As the last word left his lips Murgatroyd put his thumb on the spring on the Maxim. A roar such as Martian ears had never heard before resounded through the vast square, and was flung back with a thousand echoes from the walls of the huge palaces on every side. A stream of smoke and flame poured out of the little port-hole, and then the onward-swarming throng seemed to stop, and the front ranks of it began to sink down silently in long rows.

Then through the roaring rattle of the Maxim sounded the deep, sharp bang of Redgrave's gun, as he sent ten pounds weight of Rennickite, as he had christened it, into the Martian air-ship. There was the roar of an explosion which shook the air for miles around. A blaze of greenish flame and a huge cloud of steamy smoke showed that the projectile had done its work, and, when the smoke drifted away, the spot on which the air-ship had lain was only a deep, red, jagged gash in the ground. There was not even a fragment of the ship to be seen.

This done, Redgrave went and turned the starboard Maxim on to another swarm which was approaching the
from that side. When he had got the range he swung the gun slowly from side to side. The moving throng stopped, as the other one had done, and sank down to the red grass, now dyed with a deeper red.

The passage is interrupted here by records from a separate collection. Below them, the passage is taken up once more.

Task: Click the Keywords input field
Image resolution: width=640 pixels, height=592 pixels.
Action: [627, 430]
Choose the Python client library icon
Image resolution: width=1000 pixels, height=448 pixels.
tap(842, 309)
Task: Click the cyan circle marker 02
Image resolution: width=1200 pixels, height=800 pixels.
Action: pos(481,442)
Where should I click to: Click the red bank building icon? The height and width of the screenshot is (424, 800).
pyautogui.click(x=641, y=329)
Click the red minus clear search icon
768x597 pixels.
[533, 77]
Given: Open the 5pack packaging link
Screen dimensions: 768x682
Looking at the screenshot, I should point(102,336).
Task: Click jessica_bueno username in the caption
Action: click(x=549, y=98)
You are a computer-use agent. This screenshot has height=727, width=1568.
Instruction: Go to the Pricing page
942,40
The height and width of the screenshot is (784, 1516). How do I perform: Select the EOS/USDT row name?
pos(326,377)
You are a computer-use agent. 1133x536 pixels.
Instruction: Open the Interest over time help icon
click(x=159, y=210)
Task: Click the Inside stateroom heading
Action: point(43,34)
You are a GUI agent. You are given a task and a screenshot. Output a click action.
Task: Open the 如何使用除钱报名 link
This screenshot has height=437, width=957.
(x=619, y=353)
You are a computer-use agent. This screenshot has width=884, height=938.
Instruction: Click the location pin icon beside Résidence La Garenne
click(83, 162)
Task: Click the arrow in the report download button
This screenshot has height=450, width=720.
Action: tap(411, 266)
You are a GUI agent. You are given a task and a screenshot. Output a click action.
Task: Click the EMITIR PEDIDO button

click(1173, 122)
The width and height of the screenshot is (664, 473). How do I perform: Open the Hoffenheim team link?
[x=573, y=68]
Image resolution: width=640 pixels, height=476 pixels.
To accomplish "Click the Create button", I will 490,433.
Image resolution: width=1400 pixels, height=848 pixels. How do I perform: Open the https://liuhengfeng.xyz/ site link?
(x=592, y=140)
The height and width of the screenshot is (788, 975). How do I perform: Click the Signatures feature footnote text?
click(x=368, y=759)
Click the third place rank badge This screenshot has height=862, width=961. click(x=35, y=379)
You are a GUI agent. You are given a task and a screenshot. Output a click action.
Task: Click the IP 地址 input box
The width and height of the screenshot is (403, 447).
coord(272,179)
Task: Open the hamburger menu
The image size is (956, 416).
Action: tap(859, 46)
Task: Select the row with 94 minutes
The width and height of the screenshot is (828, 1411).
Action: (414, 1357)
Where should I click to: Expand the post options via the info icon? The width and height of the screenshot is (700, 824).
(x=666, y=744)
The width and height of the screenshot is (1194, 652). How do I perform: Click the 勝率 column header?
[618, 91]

Meanwhile, Zaidie had been holding the Martian at something more than arm's length with her revolver. He seemed to understand perfectly that, if she pulled the trigger, the revolver would do something like what the Maxims had done. He appeared to take no notice whatever either of the destruction of the air-ship or of the slaughter that was going on around the
. His big, pale blue eyes were fixed upon her face. They seemed to be devouring a loveliness such as they had never seen before. A dim, pinky flush stole for the first time into his waxy cheeks, and something like a light of human passion came into his eyes.

Then, to the utter astonishment of both Redgrave and Zaidie, he said slowly and deliberately, and with only just enough tinge of emotion in his voice to make Redgrave want to shoot him:

“Beautiful. Perfect. More perfect than ours. I want it. Give Palace and Garden of Eternal Summer for it. Two thousand work-slaves and fifty—”

“And I'll see you damned first, sir, whoever you are!” said Redgrave, clapping his hand on to the butt of his revolver, and forgetting for the moment that he was speaking in another world than his own. “What the devil do you mean, sir, by insulting my wife—?”

“Insulting. Wife. What is that? We have no words like those.”

“But you speak English,” exclaimed Zaidie, going a little nearer to him, but still keeping the muzzle of her revolver pointing up to his hairless head. “No, Lenox, don't be afraid about me, and don't get angry. Can't you see that this person hasn't got any temper? I suppose it was civilised out of his ancestors ages ago. He doesn't know what a wife or an insult is. He just looks upon me as a desirable piece of property to be bought, and I daresay he offered you a very handsome price. Now, don't look so savage, because you know bargains like that have been made even on our dear old virtuous Mother Earth. For instance, if you hadn't met us in the middle of the Atlantic—”

“That'll do, Zaidie,” Redgrave interrupted almost roughly. “That's not exactly the question, but I see what you mean, and it was a bit silly of me to get angry.”

“Silly? Angry? What do those words mean?” said the Martian in his slow, passionless, mechanical voice. “Who are you? Whence come you?”